**Objective**
Reproduce word for word the stretch of the JDBC Incremental Load page from "Complete the following" through "database connection details.".

━━━ Reading passage ━━━

JDBC Incremental Load
  • Dark
    Light

JDBC Incremental Load

  • Dark
    Light

Incremental load icon

This article is part of the series on Incremental Load Tools and Shared Jobs.

Overview

The JDBC Incremental Load component is a tool designed to allow users to easily set up a Shared Job that will incrementally load from JDBC-compliant databases, rather than having to manually create such a job, which would require significantly more expertise.

Users should schedule their incremental load jobs to run periodically for the job to continually update the created tables. To learn more about scheduling, read Manage Schedules.

In the Components panel, type "JDBC incremental load" to locate the component, and drag it onto the canvas. The wizard will open once you drop the component onto the canvas.


JDBC incremental load setup (Snowflake)

Complete the following six pages in the wizard.

1. Database Selection

Page 1 of the wizard gives users an explanation of the wizard, as well as requiring database connection details.

  • Database Type: Select the type of database to connect to. The available database types are:

    • IBM DB2
    • Microsoft SQL Server
    • MySQL
    • Oracle
    • PostgreSQL
  • Connection URL: Pass your database's connection URL. Once you have selected a database type, Matillion ETL will automatically load a template URL relative to the database type. For example, selecting PostgreSQL as the database type provides this template: jdbc:postgresql://<host>/<database>.

━━━ Stored data ━━━

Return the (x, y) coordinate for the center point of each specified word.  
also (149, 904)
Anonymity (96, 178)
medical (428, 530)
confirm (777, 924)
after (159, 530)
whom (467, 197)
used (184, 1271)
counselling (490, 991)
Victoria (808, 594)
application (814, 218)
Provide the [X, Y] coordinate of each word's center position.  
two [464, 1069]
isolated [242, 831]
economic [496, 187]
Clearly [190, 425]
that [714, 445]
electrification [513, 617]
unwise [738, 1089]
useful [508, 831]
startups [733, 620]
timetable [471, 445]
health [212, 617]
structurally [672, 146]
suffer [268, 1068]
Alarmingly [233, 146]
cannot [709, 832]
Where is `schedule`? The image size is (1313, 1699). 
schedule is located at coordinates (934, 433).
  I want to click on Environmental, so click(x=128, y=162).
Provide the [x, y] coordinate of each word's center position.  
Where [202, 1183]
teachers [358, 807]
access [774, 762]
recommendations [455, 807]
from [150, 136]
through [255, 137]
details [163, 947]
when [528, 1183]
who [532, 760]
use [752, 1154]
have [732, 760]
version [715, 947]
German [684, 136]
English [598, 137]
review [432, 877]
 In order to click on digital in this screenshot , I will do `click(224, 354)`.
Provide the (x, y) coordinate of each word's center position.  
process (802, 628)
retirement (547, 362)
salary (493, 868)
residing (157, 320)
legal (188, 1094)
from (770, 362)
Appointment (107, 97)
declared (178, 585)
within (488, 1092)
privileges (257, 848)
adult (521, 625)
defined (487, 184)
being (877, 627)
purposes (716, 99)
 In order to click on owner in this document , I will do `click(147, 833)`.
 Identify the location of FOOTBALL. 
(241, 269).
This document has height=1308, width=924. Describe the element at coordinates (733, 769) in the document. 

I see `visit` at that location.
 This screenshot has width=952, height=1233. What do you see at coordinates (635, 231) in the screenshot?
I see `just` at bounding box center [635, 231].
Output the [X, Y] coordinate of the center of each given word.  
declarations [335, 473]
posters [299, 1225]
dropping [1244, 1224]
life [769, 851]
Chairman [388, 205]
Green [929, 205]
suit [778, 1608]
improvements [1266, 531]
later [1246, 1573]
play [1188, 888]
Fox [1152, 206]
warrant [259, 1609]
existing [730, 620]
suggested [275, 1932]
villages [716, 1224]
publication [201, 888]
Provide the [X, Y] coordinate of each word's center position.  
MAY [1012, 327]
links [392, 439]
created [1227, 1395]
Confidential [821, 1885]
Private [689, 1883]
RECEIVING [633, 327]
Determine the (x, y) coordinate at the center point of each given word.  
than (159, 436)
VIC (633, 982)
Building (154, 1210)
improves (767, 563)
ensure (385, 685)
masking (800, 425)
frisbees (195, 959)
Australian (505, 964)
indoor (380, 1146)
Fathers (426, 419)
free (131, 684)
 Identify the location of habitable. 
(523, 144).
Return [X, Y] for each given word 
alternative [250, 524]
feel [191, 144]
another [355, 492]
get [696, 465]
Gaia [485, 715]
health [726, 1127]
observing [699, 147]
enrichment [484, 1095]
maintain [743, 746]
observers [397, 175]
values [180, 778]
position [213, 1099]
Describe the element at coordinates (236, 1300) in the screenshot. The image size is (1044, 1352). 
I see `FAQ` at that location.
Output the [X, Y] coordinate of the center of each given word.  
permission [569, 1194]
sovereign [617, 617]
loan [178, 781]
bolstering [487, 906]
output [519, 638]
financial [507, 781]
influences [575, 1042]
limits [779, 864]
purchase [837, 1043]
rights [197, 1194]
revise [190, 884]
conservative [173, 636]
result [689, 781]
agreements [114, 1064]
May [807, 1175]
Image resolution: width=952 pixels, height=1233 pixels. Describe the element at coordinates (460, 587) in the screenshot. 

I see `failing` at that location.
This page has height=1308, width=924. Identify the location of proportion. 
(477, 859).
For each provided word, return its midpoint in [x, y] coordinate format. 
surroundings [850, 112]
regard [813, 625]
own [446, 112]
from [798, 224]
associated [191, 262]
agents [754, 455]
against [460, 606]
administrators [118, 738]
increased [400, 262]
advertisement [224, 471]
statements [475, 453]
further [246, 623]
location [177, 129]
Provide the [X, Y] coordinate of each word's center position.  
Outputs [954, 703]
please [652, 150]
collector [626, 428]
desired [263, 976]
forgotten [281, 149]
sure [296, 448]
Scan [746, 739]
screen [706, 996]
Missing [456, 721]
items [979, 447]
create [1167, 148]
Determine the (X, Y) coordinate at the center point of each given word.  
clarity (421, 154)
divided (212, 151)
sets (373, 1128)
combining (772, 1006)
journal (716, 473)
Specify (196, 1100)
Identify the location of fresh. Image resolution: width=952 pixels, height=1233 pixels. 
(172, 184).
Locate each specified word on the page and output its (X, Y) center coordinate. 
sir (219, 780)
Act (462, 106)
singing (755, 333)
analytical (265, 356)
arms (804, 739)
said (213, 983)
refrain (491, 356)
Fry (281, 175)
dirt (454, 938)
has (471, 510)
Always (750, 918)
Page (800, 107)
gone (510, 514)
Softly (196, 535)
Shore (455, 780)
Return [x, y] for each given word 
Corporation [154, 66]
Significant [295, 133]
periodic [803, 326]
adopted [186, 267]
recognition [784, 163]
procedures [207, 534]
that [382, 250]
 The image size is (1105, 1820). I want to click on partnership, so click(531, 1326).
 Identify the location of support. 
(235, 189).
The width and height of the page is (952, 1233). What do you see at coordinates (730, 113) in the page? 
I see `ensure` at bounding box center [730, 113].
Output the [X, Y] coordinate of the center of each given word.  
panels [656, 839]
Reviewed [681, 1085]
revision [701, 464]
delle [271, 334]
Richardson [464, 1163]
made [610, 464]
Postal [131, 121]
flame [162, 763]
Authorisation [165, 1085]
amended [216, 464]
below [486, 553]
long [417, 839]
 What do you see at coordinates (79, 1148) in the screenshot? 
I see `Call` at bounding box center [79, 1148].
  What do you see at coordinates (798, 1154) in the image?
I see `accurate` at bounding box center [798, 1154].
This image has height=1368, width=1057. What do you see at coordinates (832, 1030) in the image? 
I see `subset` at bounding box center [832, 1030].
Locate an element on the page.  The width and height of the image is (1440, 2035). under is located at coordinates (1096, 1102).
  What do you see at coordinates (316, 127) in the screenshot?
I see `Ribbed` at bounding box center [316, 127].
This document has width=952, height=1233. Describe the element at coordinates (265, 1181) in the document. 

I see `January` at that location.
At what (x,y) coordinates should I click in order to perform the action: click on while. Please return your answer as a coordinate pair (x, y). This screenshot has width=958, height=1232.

━━━

**Full output**
Complete the following six pages in the wizard.

1. Database Selection

Page 1 of the wizard gives users an explanation of the wizard, as well as requiring database connection details.